Modernes Fasten

Ein Kommentar von Matthias Nückel

Bei einer Feier mit Freunden während der Karnevalstage kamen wir auch auf die Fastenzeit zu sprechen. „Das ist doch altmodisch“, lachte einer. „Das hat man früher mal gemacht.“

Foto: Dr. Klaus-Uwe Gerhardt / pixelio.de

 

In der Tat – verzichten ist heute nicht mehr jedermanns Sache. Möglicherweise war es das früher auch nicht. Aber die soziale Kontrolle war größer. Und so verlegte man die Geburtstagsfeier meist auf die Zeit nach Ostern, weil sich ein großes Fest während der Fastenzeit aus christlicher Sicht nicht gehörte.

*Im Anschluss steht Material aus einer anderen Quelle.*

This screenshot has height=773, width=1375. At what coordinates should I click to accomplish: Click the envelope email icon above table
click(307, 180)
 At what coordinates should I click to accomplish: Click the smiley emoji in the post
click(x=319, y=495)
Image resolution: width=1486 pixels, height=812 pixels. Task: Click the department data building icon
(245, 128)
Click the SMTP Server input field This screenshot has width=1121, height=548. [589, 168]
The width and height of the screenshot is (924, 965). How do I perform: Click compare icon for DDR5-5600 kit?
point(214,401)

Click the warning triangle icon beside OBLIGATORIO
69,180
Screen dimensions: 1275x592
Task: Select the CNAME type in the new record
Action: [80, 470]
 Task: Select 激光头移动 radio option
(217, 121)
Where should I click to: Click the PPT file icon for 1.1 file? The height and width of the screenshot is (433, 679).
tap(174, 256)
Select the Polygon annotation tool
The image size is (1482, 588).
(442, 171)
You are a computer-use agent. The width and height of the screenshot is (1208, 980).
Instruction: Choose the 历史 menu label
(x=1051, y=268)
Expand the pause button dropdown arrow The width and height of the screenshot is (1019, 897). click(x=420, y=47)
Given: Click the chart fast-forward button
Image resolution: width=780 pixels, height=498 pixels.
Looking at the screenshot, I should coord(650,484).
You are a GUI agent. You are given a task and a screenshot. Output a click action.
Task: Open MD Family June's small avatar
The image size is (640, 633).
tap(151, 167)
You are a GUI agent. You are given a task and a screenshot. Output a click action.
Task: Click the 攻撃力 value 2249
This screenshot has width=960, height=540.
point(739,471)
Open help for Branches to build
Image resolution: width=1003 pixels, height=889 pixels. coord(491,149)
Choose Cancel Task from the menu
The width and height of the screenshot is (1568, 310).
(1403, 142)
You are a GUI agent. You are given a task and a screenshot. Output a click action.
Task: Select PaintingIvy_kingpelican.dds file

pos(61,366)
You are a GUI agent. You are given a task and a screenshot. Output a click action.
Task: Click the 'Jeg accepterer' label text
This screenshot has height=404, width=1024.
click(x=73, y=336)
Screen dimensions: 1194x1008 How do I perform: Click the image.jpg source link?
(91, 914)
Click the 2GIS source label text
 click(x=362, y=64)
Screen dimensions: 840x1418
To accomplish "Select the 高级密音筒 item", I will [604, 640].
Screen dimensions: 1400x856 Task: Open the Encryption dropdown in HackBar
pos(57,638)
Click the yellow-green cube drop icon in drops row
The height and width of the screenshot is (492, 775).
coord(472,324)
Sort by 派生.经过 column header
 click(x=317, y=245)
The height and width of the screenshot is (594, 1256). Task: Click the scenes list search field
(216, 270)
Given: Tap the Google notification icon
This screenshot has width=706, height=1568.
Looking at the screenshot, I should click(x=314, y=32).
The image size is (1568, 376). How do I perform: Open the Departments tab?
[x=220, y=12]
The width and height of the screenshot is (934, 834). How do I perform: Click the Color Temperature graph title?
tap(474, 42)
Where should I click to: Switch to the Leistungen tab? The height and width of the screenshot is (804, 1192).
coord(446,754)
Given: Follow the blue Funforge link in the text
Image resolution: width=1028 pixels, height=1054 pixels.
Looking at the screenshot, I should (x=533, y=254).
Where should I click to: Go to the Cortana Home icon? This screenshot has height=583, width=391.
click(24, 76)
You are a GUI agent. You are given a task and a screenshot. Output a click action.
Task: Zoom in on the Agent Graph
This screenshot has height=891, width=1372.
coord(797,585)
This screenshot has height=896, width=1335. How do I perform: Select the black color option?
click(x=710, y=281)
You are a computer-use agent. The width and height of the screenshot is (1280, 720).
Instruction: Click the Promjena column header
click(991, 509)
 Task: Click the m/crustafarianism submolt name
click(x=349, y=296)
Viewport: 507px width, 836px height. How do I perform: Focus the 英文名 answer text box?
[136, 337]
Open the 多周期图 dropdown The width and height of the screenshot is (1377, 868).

Auch wenn heute so strenge Regeln nicht mehr eingehalten werden, gibt es doch eine Renaissance des Fastens. Zahlreiche Menschen werden sich der Aktion Autofasten anschließen. Sie verzichten auf jede überflüssige Fahrt mit dem Wagen, gehen zu Fuß, nutzen das Fahrrad oder öffentliche Verkehrsmittel. Gerade angesichts des Dieselskandals ist dies nicht nur eine sinnvolle, sondern auch eine aktuelle Maßnahme.

Andere wiederum praktizieren das Handy-Fasten. Sie vermeiden jede überflüssige Nutzung des Mobiltelefons. Das hat nicht nur den Vorteil, dass man sich selbst nicht mehr von der Digitalisierung tyrannisieren lässt. Auch andere profitieren von diesem Fasten, da sie nicht mit überflüssigen Nachrichten per Handy überschüttet werden. Und vielleicht kommt es statt zu einer Kurznachricht mit dem Mobiltelefon auch wieder einmal zum persönlichen Gespräch.

Möglichkeiten, das Fasten in die heutige Zeit zu übertragen, gibt es – wie die beiden Beispiele zeigen – viele. Fasten kann durchaus auf der Höhe der Zeit sein. Und selbst der traditionelle Verzicht auf Fleisch ist angesichts der Debatten um Klimawandel und Massentierhaltung moderner denn je.